So to our mutual regret, we paid the bill–the crowd in this restaurant was getting progressively more interesting during our meal, which ran from 8.30pm to roughly 10.30pm, because this place serves until midnight, rare in a city that’s become wiltingly early-to-bed. We jammed Richard and Roberto into Bruno’s Mini and drove them home. Fond farewells on the sidewalk, and then on our way home, Bruno said, “That was one of the best meals I’ve eaten in a long time.” And it was for me, too–the food was excellent, the room was great looking, and despite that feathery flutter of condescension towards four ‘mature’ men by the waiters, they did their jobs well. So put Bistro Bellet on your go list–I’ve already been back since the meal described here, and as a place to enjoy seriously good traditional French bistro cooking in a setting that doesn’t ape a farmhouse or a medieval auberge it was even better the second time around. Before I go back again, however, I might invest in a trilby hat
Bistro Bellet, 84 rue du Faubourg-Saint-Denis, 10th, Tel. 01-45-23-42-06. Metro: Château d’Eau, Gare de l’Est or Jacques Bonsergent. Open Tuesday to Saturday for dinner only. Prix-fixe menu 32 Euros, average 40 Euros.
Alexander Lobrano was Gourmet magazine’s European correspondent from 1999 until it closed.

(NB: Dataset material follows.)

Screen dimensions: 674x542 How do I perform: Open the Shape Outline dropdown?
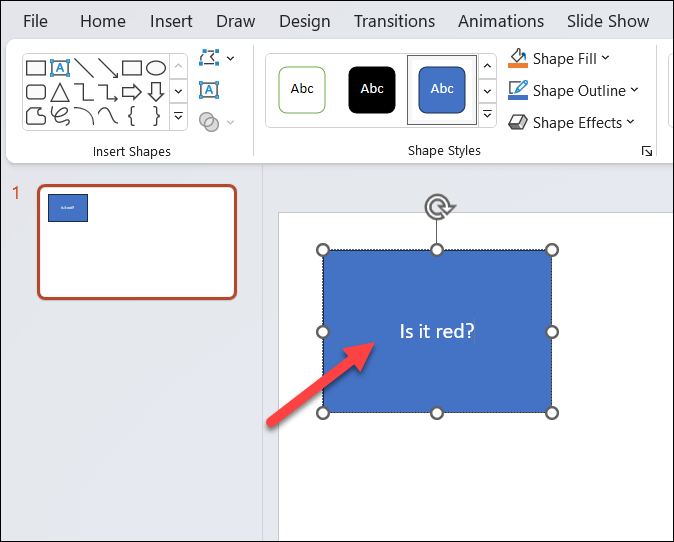click(573, 91)
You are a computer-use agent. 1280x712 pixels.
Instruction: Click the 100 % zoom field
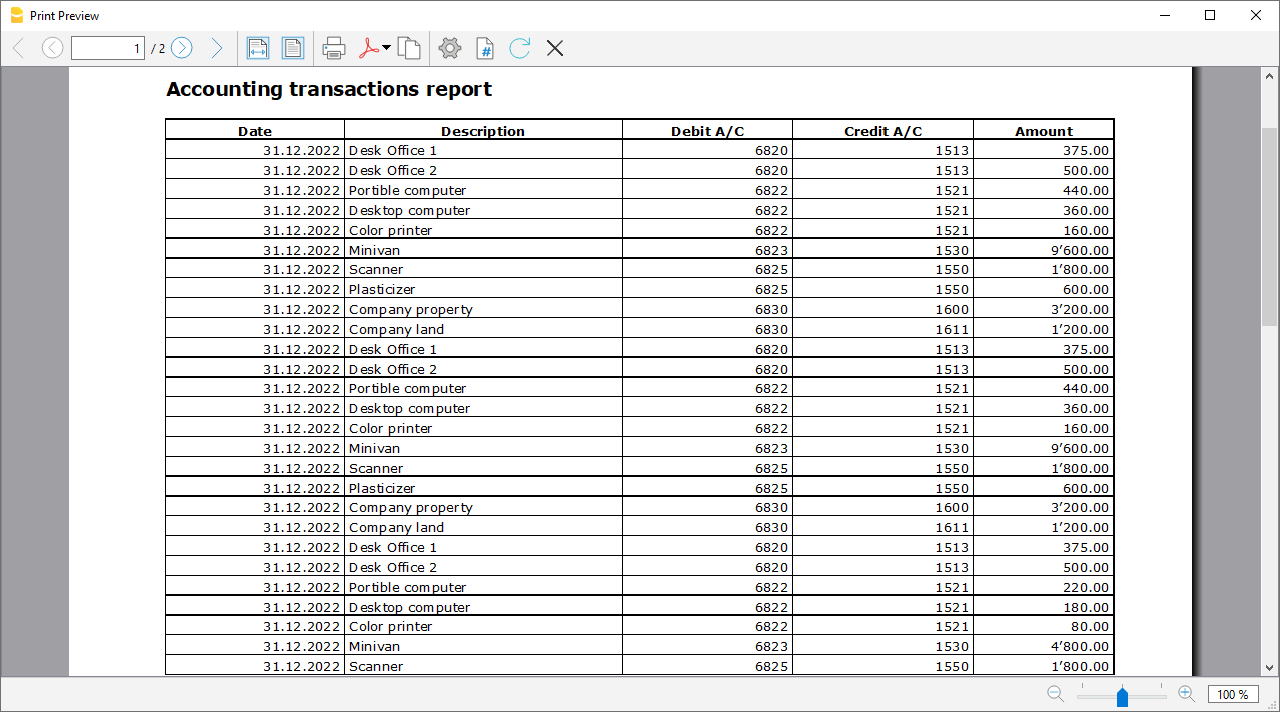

Lobrano has written for almost every major food and travel magazine since he became an American in Paris in 1986. He is the author of Hungry for Paris (Random House), his personal selection of the city’s 102 best restaurants, which Alice Waters has called “a wonderful guide to eating in Paris.” Lobrano’s Letter from Paris runs every month in Everett Potter’s Travel Report. Visit his website, Hungry for Paris. (Photo by Steven Rothfeld)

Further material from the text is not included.